'Very Sick' Ill. Man Charged With Plan to Firebomb 48 Churches
Gregory Arthur Weiler II, an Illinois man charged by authorities of plotting to firebomb dozens of churches with Molotov cocktails across Oklahoma will be tried in federal court, it was revealed on Wednesday.
"He's very sick," said Joanne Meyers, Weiler's aunt, according to the Associated Press. "We're very concerned he even understands what's happening to him."
Weiler was arrested in October 2012 under Oklahoma's anti-terrorist law for threatening to use an explosive on a church. Investigators found a written outline of a plan to bomb eight different churches across the state using Molotov cocktails, the motives for which still remain unclear.
The Illinois native could be sentenced for up to 10 years and charged $250,000 for his crimes, according to Joseph F. Wilson, the criminal chief for the U.S. attorney's office in the northern district of Oklahoma, AP reported. State charges were dropped against him after he was taken into federal custody on Wednesday.
Authorities apparently became aware of the 24-year-old man's plot after a maintenance man at a motel where Weiler was staying found a green duffel bag with bottles of cloth wicks and duct tape, as well an empty gas can, inside a trash bin outside the building, Tulsa World reported.

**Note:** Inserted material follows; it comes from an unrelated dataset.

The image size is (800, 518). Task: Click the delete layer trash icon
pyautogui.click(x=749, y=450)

Joseph F. Wilson, the criminal chief for the U.S. attorney's office in the northern district of Oklahoma, said that Weiler pleaded not guilty to the charges. Family members had sad that the young man struggled with mental illness and may have stopped taking his medications before he was arrested in October, but he was deemed mentally capable of standing trial.

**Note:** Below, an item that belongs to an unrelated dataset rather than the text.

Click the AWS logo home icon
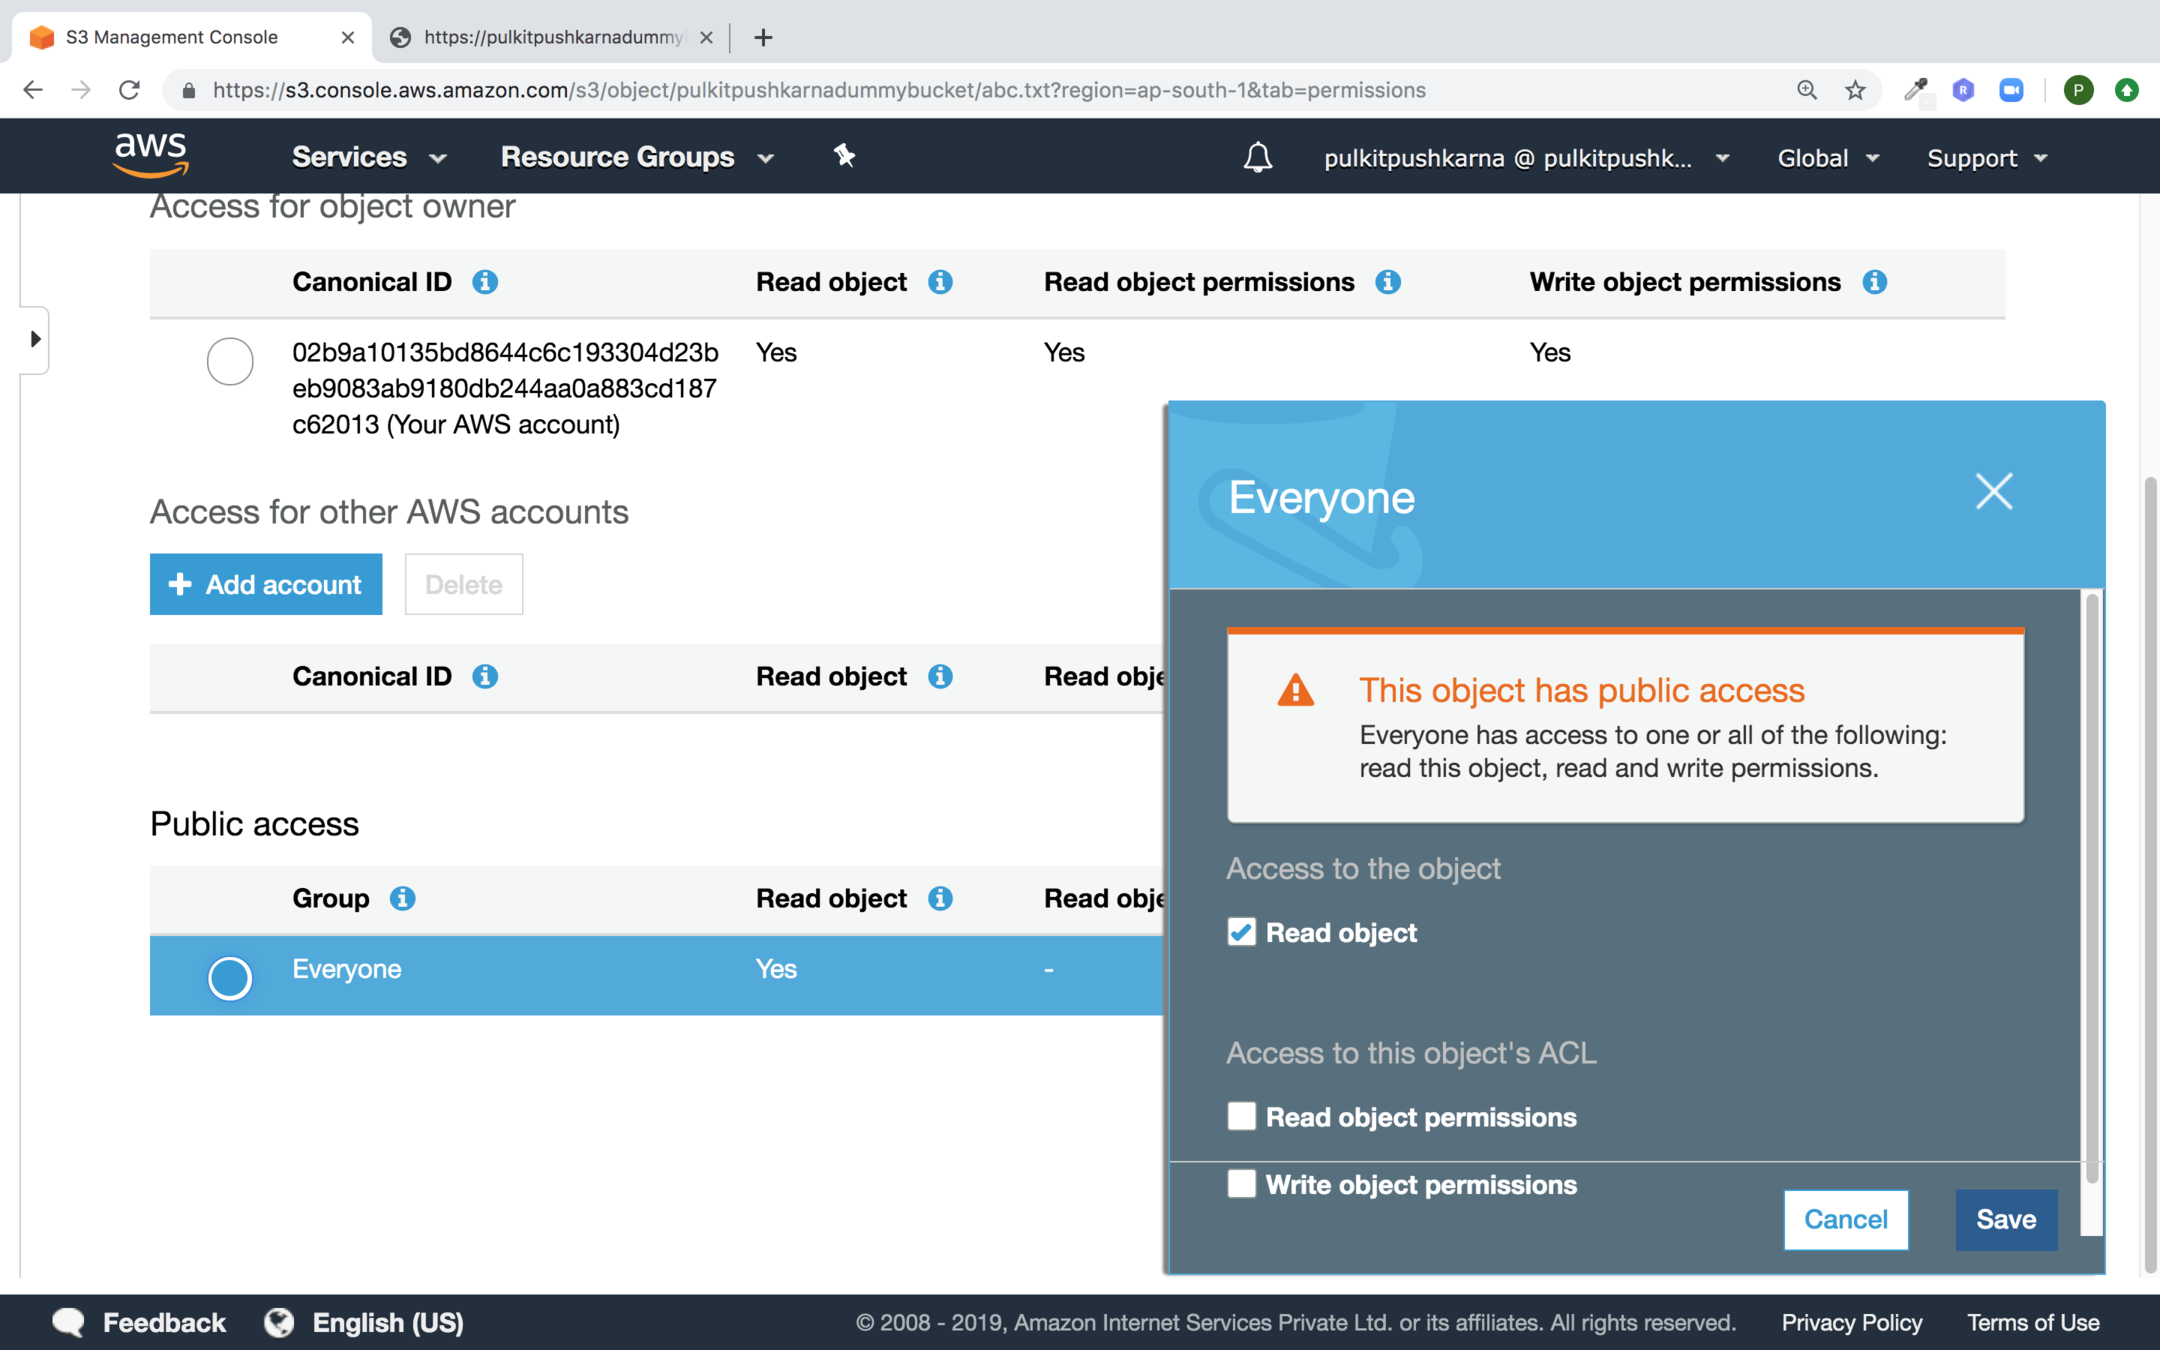This screenshot has height=1350, width=2160. (151, 155)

According to the Journal Online, Weiler's journal detailed how his goal was "destroying and removing church buildings from U.S. a tiny bit at a time." Family remembers also added that his parents committed suicide when he was 16, and that he has been receiving treatment for mental illness.

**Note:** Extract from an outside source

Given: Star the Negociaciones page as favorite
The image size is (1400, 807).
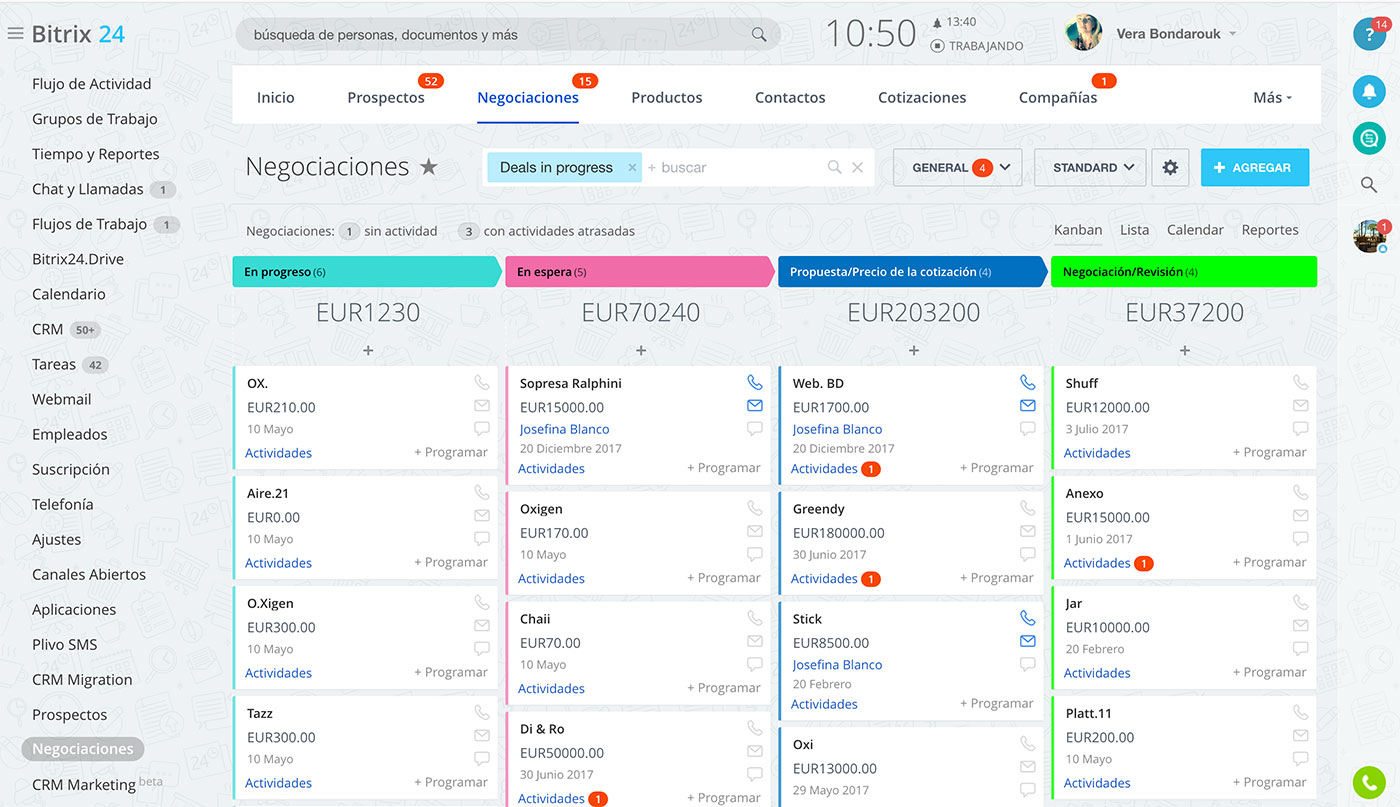Looking at the screenshot, I should pyautogui.click(x=429, y=168).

"He can't hurt anyone now," said unidentified family members in Elk Grove Village in Illinois, where the 24-year-old man is from.
"We really, really tried hard to love Greg and put up with his sort of sullen detachment … We poured a whole lot of love, a whole lot of time, a whole lot of prayer into trying to help him. I grieve because I really do love the kid," added Pastor Doug Perry of The Church of Liberty of Liberty, Mo., which Weiler used to attend.